Testing adds another layer of complexity. Unlike standard cholesterol checks, Lp(a) isn't part of routine lipid panels, and results can vary depending on whether labs measure mass concentration (mg/dL), which reflects the weight of Lp(a) in the blood, or molar concentration (nmol/L), which reflects the number of Lp(a) particles. Due to genetic variability of its protein component, Lp(a) comes in a variety of sizes with different mass. Molar reports the number of particles, independently of their size or mass, which may provide a clearer picture cardiovascular risk.
“As we learned more about Lp(a), many of us started checking our own levels and quickly saw how hard it was to even get tested,” she said. “It became part of our mission to make Lp(a) screening as common as cholesterol testing.”
Decades of Innovation Position Amgen to Take on Lp(a)
To tackle a genetically-driven risk factor like elevated Lp(a), which cannot be controlled by current lipid-lowering therapies, Amgen collaborated with Arrowhead Pharmaceuticals to license molecules with an innovative type of modality: small interfering RNA, or siRNA.
“We looked at siRNA, which allows us to go directly to the source,” said Murray. “It silences the gene that produces apolipoprotein(a) in liver cells, preventing excess Lp(a) production. For a scientist, it's extraordinary to see how fast we can move from discovery to proof of concept.”
Those pre-clinical insights culminated in olpasiran, Amgen's investigational siRNA designed to reduce Lp(a) production in the liver, currently in phase 3 trials. It represents a new chapter in both Amgen's cardiovascular pipeline and the potential of RNA therapeutics.
Investigating a Potential Option for Patients
From research to regulatory submissions, Amgen's approach to Lp(a) exemplifies what's possible when teams unite around a single goal.
“I'm excited to learn the results of the OCEAN(a)-Outcomes Phase 3 study—a trial designed to test whether lowering elevated Lp(a) levels can reduce major cardiovascular events,” noted Monsalvo. “It's been a huge cross-functional effort across departments working hand-in-hand to better understand the impact of Lp(a) on patients.”
The team also prioritized representation, enrolling participants from South Asian and African American communities disproportionately affected by elevated Lp(a).
Meanwhile, on the regulatory front, Minell Karimi, a senior director in global regulatory affairs, and her colleagues are helping global health authorities understand siRNA therapies and the role of Lp(a) as an independent risk factor. “We're engaging with regulatory authorities to discuss the science around Lp(a) as a genetically-driven risk factor for cardiovascular events, and the rationale for lowering it in the context of the olpasiran development program.”
A Mission-Driven Promise to Patients
For Amgen, the pursuit of an Lp(a) treatment is as personal as it is scientific.

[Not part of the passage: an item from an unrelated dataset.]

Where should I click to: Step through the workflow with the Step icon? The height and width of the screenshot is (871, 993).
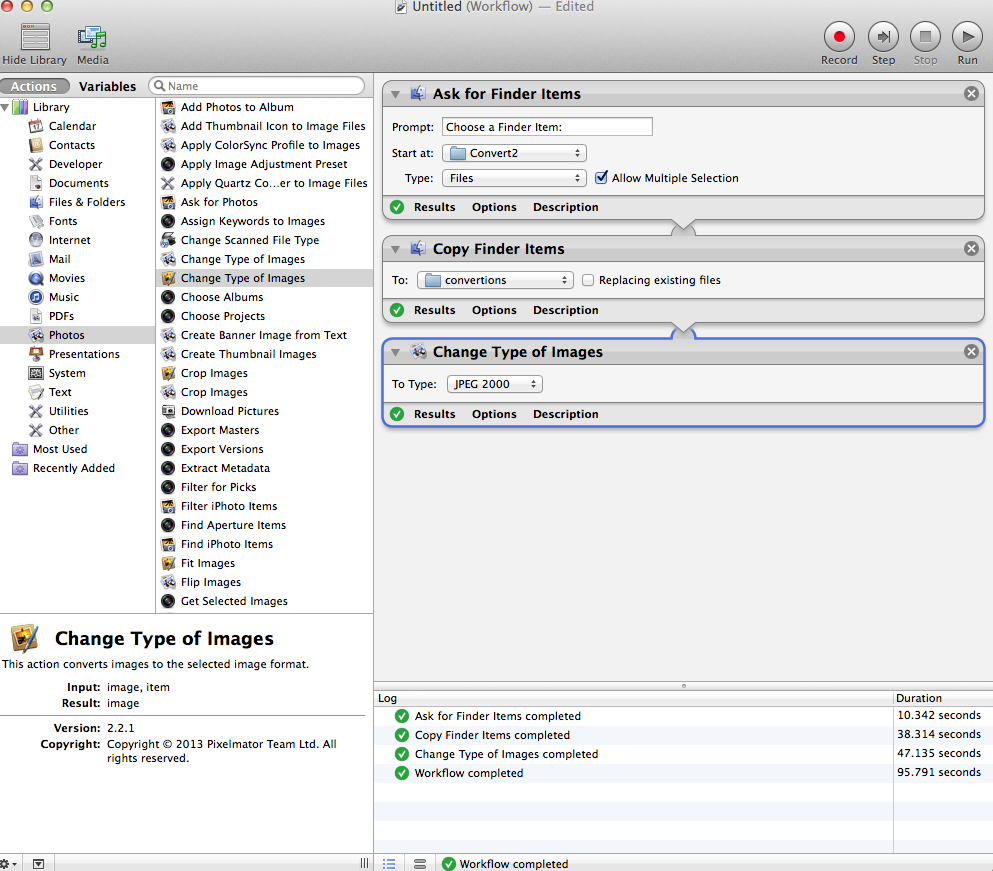[883, 38]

What began as a collection of lab challenges and regulatory puzzles has evolved into a mission that unites discovery scientists, clinicians, and strategists across continents.
The team's motivation remains clear: to shed light on an important yet underrecognized area of cardiology and bring awareness to patients who may not know they have elevated Lp(a).
“We see the excitement at scientific congresses, but in everyday practice, the knowledge gap is real,” said Karimi. “It's up to us to close that gap and help everyone better understand the significant risks of living with elevated Lp(a).”
Murray agreed. “When I share updates with my former manager, it feels like we've come full circle,” he said. “This isn't just about innovation. It's about advancing science in a way that could truly matter for people's lives.”
The message from Amgen's Lp(a) team is simple: ask your doctor about Lp(a) and understand how your Lp(a) level can reduce the risk of heart disease. Awareness drives discovery, and every test, every conversation, brings the scientific community one step closer to closing the Lp(a) knowledge gap.